# R Serving with Plumber

## Dockerfile

* The Dockerfile defines the environment in which our server will be executed.
* Below, you can see that the entrypoint for our container will be [deploy.R](deploy.R)

In [None]:
%pycat Dockerfile

## Code: deploy.R

The **deploy.R** script handles the following steps:
* Loads the R libraries used by the server.
* Loads a pretrained `xgboost` model that has been trained on the classical [Iris](https://archive.ics.uci.edu/ml/datasets/iris) dataset.
  * Dua, D. and Graff, C. (2019). UCI Machine Learning Repository [http://archive.ics.uci.edu/ml]. Irvine, CA: University of California, School of Information and Computer Science.
* Defines an inference function that takes a matrix of iris features and returns predictions for those iris examples.
* Finally, it imports the [endpoints.R](endpoints.R) script and launches the Plumber server app using those endpoint definitions.


In [None]:
%pycat deploy.R

## Code: endpoints.R

**endpoints.R** defines two routes:
* `/ping` returns a string 'Alive' to indicate that the application is healthy
* `/invocations` applies the previously defined inference function to the input features from the request body

For more information about the requirements for building your own inference container, see:
[Use Your Own Inference Code with Hosting Services](https://docs.aws.amazon.com/sagemaker/latest/dg/your-algorithms-inference-code.html)

In [None]:
%pycat endpoints.R

## Build the Serving Image

In [None]:
# docker image name
image_name = "iris-xgb-serving-plumber"

In [None]:
!docker build -t $image_name .

## Launch the Serving Container at Local

In [None]:
!echo "Launching Plumber"
!docker run -d --rm -p 5000:8080 $image_name
!echo "Waiting for the server to start.." && sleep 10

In [None]:
!docker container list

## Define Simple Python Client

In [None]:
import requests
from tqdm import tqdm
import pandas as pd

pd.set_option("display.max_rows", 500)

In [None]:
def get_predictions(examples, instance=requests, port=5000):
    payload = {"features": examples}
    return instance.post(f"http://127.0.0.1:{port}/invocations", json=payload)

In [None]:
def get_health(instance=requests, port=5000):
    instance.get(f"http://127.0.0.1:{port}/ping")

## Define Example Inputs

Let's define example inputs from the Iris dataset.

In [None]:
x = [0, 0, 0, 0]

### Plumber

In [None]:
predicted = get_predictions(x)

In [None]:
predicted.text

### Push Image to ECR

In [None]:
!./build_and_push.sh $image_name

In [None]:
import boto3

In [None]:
session = boto3.session.Session()
region = session.region_name
account_id = boto3.client('sts').get_caller_identity().get('Account')

region, account_id

In [None]:
# please copy the uri from ECR console.
# provide proviate the account id
r_plumber_ecr_repo_uri = f"{account_id}.dkr.ecr.{region}.amazonaws.com/{image_name}:latest"

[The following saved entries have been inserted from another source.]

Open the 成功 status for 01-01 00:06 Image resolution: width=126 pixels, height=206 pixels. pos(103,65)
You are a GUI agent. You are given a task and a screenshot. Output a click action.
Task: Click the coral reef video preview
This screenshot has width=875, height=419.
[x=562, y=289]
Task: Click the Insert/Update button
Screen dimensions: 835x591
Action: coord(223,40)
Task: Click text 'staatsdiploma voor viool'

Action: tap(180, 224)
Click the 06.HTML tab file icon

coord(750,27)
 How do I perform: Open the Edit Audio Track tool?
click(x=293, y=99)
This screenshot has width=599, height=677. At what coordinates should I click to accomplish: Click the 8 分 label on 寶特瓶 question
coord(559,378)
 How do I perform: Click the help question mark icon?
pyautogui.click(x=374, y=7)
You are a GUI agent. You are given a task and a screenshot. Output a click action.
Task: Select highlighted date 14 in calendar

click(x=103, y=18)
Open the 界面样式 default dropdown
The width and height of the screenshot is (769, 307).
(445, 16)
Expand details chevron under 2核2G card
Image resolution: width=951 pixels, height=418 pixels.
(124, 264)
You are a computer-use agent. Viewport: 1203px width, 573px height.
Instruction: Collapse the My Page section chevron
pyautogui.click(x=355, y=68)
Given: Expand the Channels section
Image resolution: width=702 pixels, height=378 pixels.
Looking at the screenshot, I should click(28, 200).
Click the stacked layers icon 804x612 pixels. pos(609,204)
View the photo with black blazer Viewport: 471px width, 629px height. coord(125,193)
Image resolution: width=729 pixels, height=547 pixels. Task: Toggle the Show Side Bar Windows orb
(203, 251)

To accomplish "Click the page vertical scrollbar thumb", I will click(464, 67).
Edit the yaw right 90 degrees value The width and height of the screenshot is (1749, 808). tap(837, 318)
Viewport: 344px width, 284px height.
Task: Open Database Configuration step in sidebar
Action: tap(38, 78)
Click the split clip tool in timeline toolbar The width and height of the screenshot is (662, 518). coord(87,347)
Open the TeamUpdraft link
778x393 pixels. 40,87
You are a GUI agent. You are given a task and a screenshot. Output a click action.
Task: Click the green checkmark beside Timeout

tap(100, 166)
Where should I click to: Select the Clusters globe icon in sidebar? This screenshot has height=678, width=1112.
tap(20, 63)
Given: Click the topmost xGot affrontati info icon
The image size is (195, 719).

### Create model and deploy on Endpoint

In [None]:
import boto3
import sagemaker
from sagemaker.model import Model
from sagemaker import get_execution_role

role = get_execution_role()

In [None]:
model_name = image_name # must be unique
r_model = Model(image_uri = r_plumber_ecr_repo_uri, role = role, name = model_name)

In [None]:
r_model.deploy(initial_instance_count = 1,
            instance_type = 'ml.t2.medium'
              )

### Invoke endpoint

In [None]:
client = boto3.client('sagemaker-runtime')

In [None]:
x = [3, 4]

payload = str(x)

response = client.invoke_endpoint(
    EndpointName = "iris-xgb-serving-plumber-2023-09-11-11-10-31-186", # must be matched with the endpoint name
    Body = payload,
    ContentType='text/csv'
)

In [None]:
response

In [None]:
# response['Body'] is stream and can only be read once
result = response['Body'].read().decode()

In [None]:
result

In [None]:
print('output: ', result)

In [None]:
print('input:', x)

### Stop All Serving Containers

Finally, we will shut down the serving container we launched for the test.

In [None]:
!docker kill $(docker ps -q)